Text section:
— start —
Download the Data (Final Model Outputs)
Santa Rosa (With Adaptive Capacity)
Santa Rosa (Without Adaptive Capacity)
Paradise (With Adaptive Capacity)
Paradise (Without Adaptive Capacity)
Probability of Water Contamination
The water contamination datasets used in these models were created by Dr. Andres Schmidt at Oregon State University. Grid cell values in these 30m rasters provide absolute probabilities of drinking water contamination exceeding the State of California MCL for Benzene (1 µg/L) for water samples from the water distribution system after a collocated wildfire event.
To create these datasets, Bayesian regularized neural network ensembles were trained using high-resolution data layers comprising topography, soil properties, landcover, vegetation, meteorological parameters, fuel load, and infrastructure data. In combination with post-fire water samples, the input data was used to map the risks of MCL exceedance to the values observed in the cities of Santa Rosa, CA and Paradise, CA.
— end —
Data excerpt:
— start —
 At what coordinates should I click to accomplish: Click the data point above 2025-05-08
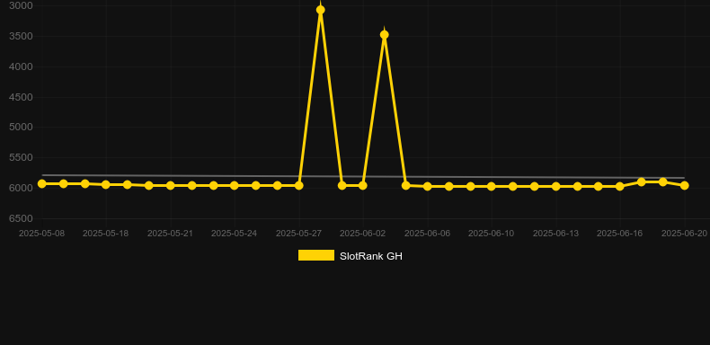pyautogui.click(x=42, y=184)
— end —
Directions:
1. Write out the passage on wildfire water contamination from "Paradise (With Adaptive" up to and including "collocated wildfire event.".
2. In the passage on wildfire water contamination, what State of California MCL for benzene do the probabilities refer to?

Worked solutions:
1.
Paradise (With Adaptive Capacity)
Paradise (Without Adaptive Capacity)
Probability of Water Contamination
The water contamination datasets used in these models were created by Dr. Andres Schmidt at Oregon State University. Grid cell values in these 30m rasters provide absolute probabilities of drinking water contamination exceeding the State of California MCL for Benzene (1 µg/L) for water samples from the water distribution system after a collocated wildfire event.

2. 1 µg/L